Thursday, April 2, 2009

Personal sustainability? Time for a victory garden

It's April, the dogwoods are in bloom, so are the azaleas here in Georgia and I'm figuring out what to do about my garden.

Why? Groceries can be expensive and if not careful, can be a budget buster especially in these days of cut-backs and reductions. So this posting is about personal dirty footprint where 'dirty' is a good thing (garden --> dirt, get it?) . It's also about personal sustainability and in times like these, the more personal sustainability that we have the better off (financially) we are.

Notice that I am tying sustainability to $ savings. Aiming for sustainability whether from an industrial, retail or personal level should run hand-in-hand with cost savings. I am not so open minded about sustainability that I let my brains fall out. If done properly (and with some creativity I might add), sustainability IS cost saving.

Gardening example of $$ saving sustainability
Swap seeds with friends

Buy organic seeds from boutique retailer
(I have yet to hear a viable reason for a non-certified gardener to spend the extra money for organic seeds)

Find a horse stable and ask to take a few loads of manure off their hands (and compost it) or find a local composter who sells bulk compost. Or if you want a small garden beg some good dirt from a friend with a garden. The nice barista at the coffee bar in my old office would give me her days worth of coffee grounds last year. Works great in the garden and kept it out of the landfill.

Buy bags of compost from the local big box.

Plant your upside down tomato's in those 5 gal buckets folks are happy to give away. Drill hole in the bottom for the plant. Takes up no space on a sunny patio or (if you have one) clothes line posts.

Buy those 'as seen on TV' upside down tomato plant hangers

Yes (here's my favorite)
Grab those cold-cut party trays, you know the ones, black plastic bottom, clear plastic top that inevitably show up at luncheon meetings at the office (or the broiled chicken containers from Costco--eat the chicken first). Use those as seed starter green houses.

Buy the same concept from the garden center of your local big box.

I think you get the idea. A little creativity goes a long way.

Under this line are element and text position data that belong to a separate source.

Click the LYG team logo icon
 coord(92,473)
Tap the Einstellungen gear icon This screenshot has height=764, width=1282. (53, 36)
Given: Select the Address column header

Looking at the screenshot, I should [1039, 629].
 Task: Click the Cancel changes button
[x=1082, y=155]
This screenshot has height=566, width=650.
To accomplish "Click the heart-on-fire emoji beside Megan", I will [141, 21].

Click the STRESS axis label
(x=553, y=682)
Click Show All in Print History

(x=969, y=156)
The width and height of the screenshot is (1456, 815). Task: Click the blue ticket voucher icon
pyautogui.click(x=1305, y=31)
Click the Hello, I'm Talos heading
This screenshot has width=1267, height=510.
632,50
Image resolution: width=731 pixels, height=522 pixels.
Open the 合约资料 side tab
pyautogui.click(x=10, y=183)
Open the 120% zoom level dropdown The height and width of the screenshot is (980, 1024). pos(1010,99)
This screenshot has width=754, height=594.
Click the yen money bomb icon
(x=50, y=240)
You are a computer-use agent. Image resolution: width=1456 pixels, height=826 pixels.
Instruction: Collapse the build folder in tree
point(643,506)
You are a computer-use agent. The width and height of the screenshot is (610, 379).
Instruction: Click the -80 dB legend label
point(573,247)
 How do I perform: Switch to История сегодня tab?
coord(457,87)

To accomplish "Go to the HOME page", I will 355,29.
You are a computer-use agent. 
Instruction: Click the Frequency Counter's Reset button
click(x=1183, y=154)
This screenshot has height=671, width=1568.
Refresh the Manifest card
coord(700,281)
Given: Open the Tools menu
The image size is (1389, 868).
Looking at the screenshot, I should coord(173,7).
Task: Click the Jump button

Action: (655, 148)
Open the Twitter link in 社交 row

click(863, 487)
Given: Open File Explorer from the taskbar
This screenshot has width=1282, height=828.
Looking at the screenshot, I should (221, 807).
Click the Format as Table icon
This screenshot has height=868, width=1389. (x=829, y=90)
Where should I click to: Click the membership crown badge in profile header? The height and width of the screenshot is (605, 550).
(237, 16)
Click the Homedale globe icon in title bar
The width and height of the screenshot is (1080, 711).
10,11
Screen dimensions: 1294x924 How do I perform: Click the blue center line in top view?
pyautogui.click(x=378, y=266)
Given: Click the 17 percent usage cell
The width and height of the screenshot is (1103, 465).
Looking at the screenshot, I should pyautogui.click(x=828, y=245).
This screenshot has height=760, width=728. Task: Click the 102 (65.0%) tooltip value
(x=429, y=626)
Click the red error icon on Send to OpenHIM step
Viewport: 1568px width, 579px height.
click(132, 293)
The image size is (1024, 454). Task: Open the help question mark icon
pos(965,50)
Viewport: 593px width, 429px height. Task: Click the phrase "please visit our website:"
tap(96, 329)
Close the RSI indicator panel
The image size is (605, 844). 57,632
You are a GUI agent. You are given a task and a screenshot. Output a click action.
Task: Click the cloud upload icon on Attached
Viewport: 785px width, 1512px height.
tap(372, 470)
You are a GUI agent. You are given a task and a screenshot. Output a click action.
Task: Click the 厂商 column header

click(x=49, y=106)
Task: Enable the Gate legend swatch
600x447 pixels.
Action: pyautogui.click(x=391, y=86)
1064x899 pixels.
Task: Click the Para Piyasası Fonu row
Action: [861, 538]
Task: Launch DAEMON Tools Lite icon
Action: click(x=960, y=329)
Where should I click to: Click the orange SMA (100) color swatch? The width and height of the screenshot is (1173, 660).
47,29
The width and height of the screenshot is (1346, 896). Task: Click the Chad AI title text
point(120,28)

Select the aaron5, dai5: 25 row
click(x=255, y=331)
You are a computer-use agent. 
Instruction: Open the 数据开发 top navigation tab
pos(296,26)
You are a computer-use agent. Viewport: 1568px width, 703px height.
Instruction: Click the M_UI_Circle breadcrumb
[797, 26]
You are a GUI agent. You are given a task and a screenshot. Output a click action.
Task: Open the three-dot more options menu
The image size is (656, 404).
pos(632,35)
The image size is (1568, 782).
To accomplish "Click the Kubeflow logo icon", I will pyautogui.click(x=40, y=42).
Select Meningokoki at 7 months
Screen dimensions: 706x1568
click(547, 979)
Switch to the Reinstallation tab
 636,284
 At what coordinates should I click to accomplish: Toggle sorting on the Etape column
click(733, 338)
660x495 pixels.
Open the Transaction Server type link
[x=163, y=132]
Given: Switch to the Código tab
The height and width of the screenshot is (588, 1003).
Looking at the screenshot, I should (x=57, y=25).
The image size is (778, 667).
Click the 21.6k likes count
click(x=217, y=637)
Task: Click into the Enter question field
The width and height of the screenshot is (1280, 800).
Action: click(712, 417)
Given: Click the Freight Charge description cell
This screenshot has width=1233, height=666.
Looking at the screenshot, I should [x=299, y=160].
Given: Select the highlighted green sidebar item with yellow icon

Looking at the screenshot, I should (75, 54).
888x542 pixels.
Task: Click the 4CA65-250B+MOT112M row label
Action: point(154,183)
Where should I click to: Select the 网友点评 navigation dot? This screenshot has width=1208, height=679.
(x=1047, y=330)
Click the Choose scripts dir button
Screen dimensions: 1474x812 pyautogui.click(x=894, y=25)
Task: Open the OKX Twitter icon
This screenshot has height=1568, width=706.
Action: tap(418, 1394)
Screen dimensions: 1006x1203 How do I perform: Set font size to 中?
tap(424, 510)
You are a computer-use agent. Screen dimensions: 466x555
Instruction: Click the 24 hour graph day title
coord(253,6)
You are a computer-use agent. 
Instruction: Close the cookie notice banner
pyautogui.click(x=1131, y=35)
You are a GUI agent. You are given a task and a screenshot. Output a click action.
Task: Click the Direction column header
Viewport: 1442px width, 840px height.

Oh, and if you don't have room for a garden, some companies are allowing employees to start community gardens at their sites as an employee perk. Worth asking about. Some communities have community garden space available.

Imagine if everyone planted a garden, whether big or small, instead of relying on someone else like the fast food take-out at your not-so-local mall. Local food, reduced transportation costs, fresh air and exercise, and that little-used term these days, self-reliance.

A footprint in the dirt instead of a dirty footprint. Sweet!